Interpretive Summary:

Technical Abstract: Lignocellulosic feedstocks are interesting materials for bio-based product synthesis because of their availability and cheap cost. Our laboratory utilized corn stover hydrolysate (CSH) as a base feedstock for bacterially-derived polyhydroxyalkanoate biopolymer synthesis. Burkholderia sacchari DSM 17165 demonstrated an ability to utilize all of the available sugars present in the hydrolysate including glucose, xylose, galactose, and arabinose to produce poly (3-hydroxybutyrate) (PHB) in yields of approximately 2 g/L and productivities greater than 40% of the dry cell weight.

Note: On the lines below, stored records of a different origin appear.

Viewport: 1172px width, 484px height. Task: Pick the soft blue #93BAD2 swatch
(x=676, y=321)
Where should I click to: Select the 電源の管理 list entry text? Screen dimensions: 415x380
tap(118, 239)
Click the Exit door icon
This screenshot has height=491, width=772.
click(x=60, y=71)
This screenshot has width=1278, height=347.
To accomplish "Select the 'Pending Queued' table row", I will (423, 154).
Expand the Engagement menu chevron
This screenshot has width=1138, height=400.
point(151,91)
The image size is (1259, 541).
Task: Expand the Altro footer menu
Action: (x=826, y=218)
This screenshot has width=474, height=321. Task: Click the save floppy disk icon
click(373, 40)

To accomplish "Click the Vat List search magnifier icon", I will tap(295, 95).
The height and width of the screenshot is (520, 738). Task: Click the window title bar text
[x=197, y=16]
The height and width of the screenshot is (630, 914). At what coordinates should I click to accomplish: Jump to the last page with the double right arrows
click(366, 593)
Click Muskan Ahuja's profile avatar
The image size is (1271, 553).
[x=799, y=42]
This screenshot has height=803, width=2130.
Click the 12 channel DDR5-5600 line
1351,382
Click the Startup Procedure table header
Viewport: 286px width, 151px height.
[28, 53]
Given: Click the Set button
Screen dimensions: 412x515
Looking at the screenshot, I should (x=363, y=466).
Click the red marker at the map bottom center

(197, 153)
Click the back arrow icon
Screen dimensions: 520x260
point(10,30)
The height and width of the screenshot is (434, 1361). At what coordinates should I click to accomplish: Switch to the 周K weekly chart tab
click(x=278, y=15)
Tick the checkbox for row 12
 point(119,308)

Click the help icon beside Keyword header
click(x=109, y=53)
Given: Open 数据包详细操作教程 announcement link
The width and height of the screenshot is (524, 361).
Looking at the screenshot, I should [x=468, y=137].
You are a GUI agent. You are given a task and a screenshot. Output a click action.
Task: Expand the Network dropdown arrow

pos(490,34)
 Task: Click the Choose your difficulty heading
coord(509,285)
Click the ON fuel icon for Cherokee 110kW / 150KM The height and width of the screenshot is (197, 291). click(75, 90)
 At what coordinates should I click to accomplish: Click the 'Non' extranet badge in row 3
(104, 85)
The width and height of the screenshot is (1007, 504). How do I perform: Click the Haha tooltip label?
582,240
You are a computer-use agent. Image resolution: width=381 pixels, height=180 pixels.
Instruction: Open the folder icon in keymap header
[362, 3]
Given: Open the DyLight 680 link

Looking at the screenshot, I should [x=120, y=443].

In contrast, Azohydromonas lata DSM 1122 only used the glucose fraction of the hydrolysate but maintained comparable yields and productivities. Using varying ratios of levulinic acid as a co-feed allowed the production of copolymers of poly(3-hydroxybutyrate-co-3-hydroxyvalerate) (P3HB-3HV; B. sacchari) or poly(3-hydroxybutyrate-co-3-hydroxyvalerate-co-4-hydroxyvalerate) (P3HB-3HV-4HV; A. lata) with varying monomer ratios ranging from 0 to 25 mol% 3HV in B. sacchari and 0 mol% 3HB to 12 mol% 3HV to 8 mol% 4HB in A. lata as determined by 1H-NMR. The number-average molecular weights (Mn) of the polymers produced by A. lata were 63% smaller than those produced by B. sacchari with comparable polydispersities (weight-average molecular weight; Mw/Mn). These physical differences provided unique polymers with controllable mechanical properties.